Note that this task modifies config/metadata_mapping.json, and you will need to commit and push this via version control to persist the changes.

Deploying

dlme-transform is deployed by publishing an image to docker hub. CircleCI should automatically create a new latest image when new commits are pushed to main (i.e. merged PRs).
You can confirm this by looking for the successful "publish-latest" step completion https://circleci.com/gh/sul-dlss/dlme-transform or by looking for the timestamp on the latest image at Docker Hub: https://hub.docker.com/r/suldlss/dlme-transform/tags.

Airflow uses the latest docker image of dlme-transform. As dlme-transform is run as a docker-in-docker task only and not a standlone service, the tagged suldlss/dlme-transform:latest is always pulled from docker hub on launch.

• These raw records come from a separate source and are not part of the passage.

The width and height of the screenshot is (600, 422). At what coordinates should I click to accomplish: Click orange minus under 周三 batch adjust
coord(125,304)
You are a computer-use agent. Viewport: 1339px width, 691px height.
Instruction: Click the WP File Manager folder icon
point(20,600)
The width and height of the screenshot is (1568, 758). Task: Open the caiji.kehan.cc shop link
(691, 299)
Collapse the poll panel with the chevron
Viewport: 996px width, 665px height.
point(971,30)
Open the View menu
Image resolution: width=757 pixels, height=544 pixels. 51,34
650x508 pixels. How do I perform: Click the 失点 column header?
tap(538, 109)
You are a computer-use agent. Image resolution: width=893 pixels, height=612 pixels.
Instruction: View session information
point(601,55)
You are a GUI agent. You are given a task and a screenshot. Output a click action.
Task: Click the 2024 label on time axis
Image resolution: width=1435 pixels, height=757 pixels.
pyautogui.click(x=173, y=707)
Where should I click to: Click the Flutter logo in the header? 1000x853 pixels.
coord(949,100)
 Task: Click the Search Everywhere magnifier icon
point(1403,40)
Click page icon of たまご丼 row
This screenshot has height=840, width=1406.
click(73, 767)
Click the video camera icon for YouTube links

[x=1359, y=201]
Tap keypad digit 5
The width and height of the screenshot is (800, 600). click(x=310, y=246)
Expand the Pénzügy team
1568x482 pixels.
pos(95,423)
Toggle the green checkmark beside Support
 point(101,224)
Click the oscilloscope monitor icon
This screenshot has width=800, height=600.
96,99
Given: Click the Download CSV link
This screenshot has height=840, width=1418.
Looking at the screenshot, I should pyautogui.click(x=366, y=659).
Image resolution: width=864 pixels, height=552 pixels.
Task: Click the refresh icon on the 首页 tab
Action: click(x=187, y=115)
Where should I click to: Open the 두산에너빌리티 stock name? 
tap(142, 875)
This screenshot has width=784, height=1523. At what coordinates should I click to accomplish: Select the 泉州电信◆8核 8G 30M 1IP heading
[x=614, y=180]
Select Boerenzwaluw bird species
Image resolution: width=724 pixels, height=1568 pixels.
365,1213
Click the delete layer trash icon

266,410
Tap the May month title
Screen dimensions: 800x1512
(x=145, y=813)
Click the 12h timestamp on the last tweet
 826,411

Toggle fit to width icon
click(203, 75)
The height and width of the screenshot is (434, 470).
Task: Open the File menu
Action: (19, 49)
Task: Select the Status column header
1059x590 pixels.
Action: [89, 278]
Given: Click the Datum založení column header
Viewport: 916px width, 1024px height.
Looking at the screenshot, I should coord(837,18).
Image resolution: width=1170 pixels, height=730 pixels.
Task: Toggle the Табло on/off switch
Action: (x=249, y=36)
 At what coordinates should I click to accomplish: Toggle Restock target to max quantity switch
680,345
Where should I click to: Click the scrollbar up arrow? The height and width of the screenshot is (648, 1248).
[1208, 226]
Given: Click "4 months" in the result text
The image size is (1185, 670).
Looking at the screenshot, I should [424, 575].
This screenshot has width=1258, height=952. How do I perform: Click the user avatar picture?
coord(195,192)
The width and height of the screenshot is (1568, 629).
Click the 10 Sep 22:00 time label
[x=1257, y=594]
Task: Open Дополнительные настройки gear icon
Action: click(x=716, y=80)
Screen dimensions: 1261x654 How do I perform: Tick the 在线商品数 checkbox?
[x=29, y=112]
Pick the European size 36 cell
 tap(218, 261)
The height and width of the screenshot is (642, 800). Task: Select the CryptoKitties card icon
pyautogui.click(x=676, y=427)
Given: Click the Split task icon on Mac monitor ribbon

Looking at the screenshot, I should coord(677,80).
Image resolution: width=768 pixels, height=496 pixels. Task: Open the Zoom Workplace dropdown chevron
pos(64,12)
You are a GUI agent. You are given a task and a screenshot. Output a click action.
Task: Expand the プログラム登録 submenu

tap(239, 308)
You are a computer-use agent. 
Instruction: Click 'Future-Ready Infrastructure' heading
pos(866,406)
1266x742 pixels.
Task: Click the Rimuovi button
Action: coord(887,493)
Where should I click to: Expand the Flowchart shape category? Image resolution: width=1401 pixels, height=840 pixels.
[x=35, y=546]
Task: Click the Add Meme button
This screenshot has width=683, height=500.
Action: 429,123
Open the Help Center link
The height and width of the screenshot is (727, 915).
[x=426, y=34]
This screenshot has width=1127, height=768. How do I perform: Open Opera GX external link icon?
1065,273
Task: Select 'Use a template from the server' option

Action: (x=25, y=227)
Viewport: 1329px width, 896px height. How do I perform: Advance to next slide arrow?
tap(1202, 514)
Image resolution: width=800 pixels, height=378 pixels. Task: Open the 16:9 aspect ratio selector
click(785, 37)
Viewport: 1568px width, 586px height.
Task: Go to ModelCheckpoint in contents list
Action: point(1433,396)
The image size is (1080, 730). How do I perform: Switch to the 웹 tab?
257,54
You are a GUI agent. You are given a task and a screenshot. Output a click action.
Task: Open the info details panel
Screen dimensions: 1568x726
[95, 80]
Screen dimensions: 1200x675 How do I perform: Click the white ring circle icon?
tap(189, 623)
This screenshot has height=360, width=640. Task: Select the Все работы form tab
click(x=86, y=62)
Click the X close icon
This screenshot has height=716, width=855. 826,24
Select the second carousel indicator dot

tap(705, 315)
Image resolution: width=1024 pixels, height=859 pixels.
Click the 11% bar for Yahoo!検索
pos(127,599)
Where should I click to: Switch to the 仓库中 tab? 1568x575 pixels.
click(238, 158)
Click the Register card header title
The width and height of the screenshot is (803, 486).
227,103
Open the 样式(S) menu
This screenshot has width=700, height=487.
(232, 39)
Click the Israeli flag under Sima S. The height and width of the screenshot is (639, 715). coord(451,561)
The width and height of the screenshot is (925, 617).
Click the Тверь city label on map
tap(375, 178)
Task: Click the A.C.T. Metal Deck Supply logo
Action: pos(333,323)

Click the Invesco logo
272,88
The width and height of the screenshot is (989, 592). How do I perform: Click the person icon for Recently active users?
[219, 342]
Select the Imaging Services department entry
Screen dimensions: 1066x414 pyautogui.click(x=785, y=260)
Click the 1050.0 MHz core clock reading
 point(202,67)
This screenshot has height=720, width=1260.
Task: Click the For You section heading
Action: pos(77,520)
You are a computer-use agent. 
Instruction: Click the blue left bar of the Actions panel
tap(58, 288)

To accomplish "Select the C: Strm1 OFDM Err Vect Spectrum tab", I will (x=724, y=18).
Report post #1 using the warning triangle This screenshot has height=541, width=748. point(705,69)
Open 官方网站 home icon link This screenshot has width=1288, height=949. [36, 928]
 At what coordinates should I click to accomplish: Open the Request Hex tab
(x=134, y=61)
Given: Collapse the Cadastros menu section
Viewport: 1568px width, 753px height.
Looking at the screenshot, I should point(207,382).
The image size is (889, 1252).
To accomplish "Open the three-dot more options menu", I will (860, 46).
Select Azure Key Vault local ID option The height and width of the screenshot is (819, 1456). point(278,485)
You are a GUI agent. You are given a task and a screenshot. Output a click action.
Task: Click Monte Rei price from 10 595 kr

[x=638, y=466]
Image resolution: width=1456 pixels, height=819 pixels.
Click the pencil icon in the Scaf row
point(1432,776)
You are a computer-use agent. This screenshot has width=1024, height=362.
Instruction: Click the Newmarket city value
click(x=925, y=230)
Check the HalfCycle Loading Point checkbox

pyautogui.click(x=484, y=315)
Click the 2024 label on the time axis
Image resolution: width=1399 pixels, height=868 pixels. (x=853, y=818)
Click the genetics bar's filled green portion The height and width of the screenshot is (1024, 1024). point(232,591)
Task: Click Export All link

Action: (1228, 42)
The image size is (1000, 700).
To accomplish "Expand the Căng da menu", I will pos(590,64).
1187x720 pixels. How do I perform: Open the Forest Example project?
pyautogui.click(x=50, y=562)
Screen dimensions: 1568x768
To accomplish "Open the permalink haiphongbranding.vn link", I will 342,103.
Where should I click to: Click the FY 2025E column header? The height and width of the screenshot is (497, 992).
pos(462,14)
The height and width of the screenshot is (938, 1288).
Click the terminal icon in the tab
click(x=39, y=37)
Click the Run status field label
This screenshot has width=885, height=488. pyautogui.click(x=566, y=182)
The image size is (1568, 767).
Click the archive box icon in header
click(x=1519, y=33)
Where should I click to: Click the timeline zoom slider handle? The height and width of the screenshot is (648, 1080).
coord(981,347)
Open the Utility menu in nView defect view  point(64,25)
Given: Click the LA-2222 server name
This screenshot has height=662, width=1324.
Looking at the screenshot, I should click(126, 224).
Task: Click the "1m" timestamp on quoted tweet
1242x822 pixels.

See the dlss Terraform README: https://github.com/sul-dlss/terraform-aws

API Documentation

https://www.rubydoc.info/github/sul-dlss/dlme-transform

Transformation notes

Unmapped languages

For the cho_language and cho_edm_type fields, setting a default of NOT FOUND will cause validation to fail when an unmapped language is encountered. For example:

to_field 'cho_language', extract_xpath("#{record}/dc:language", ns: NS), first_only,
         strip, translation_map('not_found', 'marc_languages')

Testing

To run the code linter (Rubocop) and the test suite, including unit and integration tests, run:

In order to run the integration tests, you can clone the dlme-metadata repo into the data subfolder. All of the files except for .keep are git ignored, so they should not be re-added to the dlme-transform repo.

$ bundle exec rake

By default, test setup squelches any output that the code being tested sends to STDOUT and STDERR. DLME::Utils.logger output is still printed. This is because test output can be very verbose, especially when using all of dlme-metadata in the data dir, as is done for CI. The default behavior can make debugging failing tests easier, especially in CircleCI, where there's a size limit on browser display of test output.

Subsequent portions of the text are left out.